WHAT YOU NEED TO DO — Repeat each of the items below word for word, changing nothing.

AVAILABLE DATA —

....

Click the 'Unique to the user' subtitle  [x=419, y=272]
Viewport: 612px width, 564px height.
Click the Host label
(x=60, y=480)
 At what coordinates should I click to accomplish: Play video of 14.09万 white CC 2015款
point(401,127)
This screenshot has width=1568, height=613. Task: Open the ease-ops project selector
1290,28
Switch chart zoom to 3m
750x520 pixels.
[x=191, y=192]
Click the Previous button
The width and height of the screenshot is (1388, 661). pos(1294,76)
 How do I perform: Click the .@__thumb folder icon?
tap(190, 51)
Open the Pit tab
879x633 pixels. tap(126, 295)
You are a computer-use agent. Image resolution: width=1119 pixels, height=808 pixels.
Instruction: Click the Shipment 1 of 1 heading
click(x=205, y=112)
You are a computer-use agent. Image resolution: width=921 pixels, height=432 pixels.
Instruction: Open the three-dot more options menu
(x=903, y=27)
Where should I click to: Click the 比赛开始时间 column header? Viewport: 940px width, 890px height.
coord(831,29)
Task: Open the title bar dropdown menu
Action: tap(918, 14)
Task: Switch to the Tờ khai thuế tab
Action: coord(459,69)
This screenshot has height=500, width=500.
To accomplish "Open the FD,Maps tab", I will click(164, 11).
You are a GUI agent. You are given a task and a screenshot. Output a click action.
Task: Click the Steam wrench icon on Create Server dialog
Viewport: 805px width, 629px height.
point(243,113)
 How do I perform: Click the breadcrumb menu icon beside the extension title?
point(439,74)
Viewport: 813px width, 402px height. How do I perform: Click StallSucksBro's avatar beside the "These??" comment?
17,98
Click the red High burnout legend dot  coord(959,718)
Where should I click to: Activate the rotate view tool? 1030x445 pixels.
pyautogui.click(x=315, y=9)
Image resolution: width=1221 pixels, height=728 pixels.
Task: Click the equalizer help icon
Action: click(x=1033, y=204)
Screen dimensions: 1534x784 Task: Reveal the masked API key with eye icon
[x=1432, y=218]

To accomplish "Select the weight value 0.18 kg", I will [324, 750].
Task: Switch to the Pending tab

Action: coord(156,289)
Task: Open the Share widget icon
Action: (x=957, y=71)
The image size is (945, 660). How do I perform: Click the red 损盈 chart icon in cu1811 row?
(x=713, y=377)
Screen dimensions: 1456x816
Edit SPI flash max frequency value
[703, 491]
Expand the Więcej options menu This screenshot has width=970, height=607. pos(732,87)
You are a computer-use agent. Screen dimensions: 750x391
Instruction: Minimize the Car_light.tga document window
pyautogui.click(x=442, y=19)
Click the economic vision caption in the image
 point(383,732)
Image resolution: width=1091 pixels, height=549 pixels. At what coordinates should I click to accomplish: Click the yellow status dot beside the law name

....

FINAL RESULT —
Click the 'Unique to the user' subtitle  [x=419, y=272]
Viewport: 612px width, 564px height.
Click the Host label
(x=60, y=480)
 At what coordinates should I click to accomplish: Play video of 14.09万 white CC 2015款
point(401,127)
This screenshot has width=1568, height=613. Task: Open the ease-ops project selector
1290,28
Switch chart zoom to 3m
750x520 pixels.
[x=191, y=192]
Click the Previous button
The width and height of the screenshot is (1388, 661). pos(1294,76)
 How do I perform: Click the .@__thumb folder icon?
tap(190, 51)
Open the Pit tab
879x633 pixels. tap(126, 295)
You are a computer-use agent. Image resolution: width=1119 pixels, height=808 pixels.
Instruction: Click the Shipment 1 of 1 heading
click(x=205, y=112)
You are a computer-use agent. Image resolution: width=921 pixels, height=432 pixels.
Instruction: Open the three-dot more options menu
(x=903, y=27)
Where should I click to: Click the 比赛开始时间 column header? Viewport: 940px width, 890px height.
coord(831,29)
Task: Open the title bar dropdown menu
Action: tap(918, 14)
Task: Switch to the Tờ khai thuế tab
Action: coord(459,69)
This screenshot has height=500, width=500.
To accomplish "Open the FD,Maps tab", I will click(164, 11).
You are a GUI agent. You are given a task and a screenshot. Output a click action.
Task: Click the Steam wrench icon on Create Server dialog
Viewport: 805px width, 629px height.
point(243,113)
 How do I perform: Click the breadcrumb menu icon beside the extension title?
point(439,74)
Viewport: 813px width, 402px height. How do I perform: Click StallSucksBro's avatar beside the "These??" comment?
17,98
Click the red High burnout legend dot  coord(959,718)
Where should I click to: Activate the rotate view tool? 1030x445 pixels.
pyautogui.click(x=315, y=9)
Image resolution: width=1221 pixels, height=728 pixels.
Task: Click the equalizer help icon
Action: click(x=1033, y=204)
Screen dimensions: 1534x784 Task: Reveal the masked API key with eye icon
[x=1432, y=218]

To accomplish "Select the weight value 0.18 kg", I will [324, 750].
Task: Switch to the Pending tab

Action: coord(156,289)
Task: Open the Share widget icon
Action: (x=957, y=71)
The image size is (945, 660). How do I perform: Click the red 损盈 chart icon in cu1811 row?
(x=713, y=377)
Screen dimensions: 1456x816
Edit SPI flash max frequency value
[703, 491]
Expand the Więcej options menu This screenshot has width=970, height=607. pos(732,87)
You are a computer-use agent. Screen dimensions: 750x391
Instruction: Minimize the Car_light.tga document window
pyautogui.click(x=442, y=19)
Click the economic vision caption in the image
 point(383,732)
Image resolution: width=1091 pixels, height=549 pixels. At what coordinates should I click to accomplish: Click the yellow status dot beside the law name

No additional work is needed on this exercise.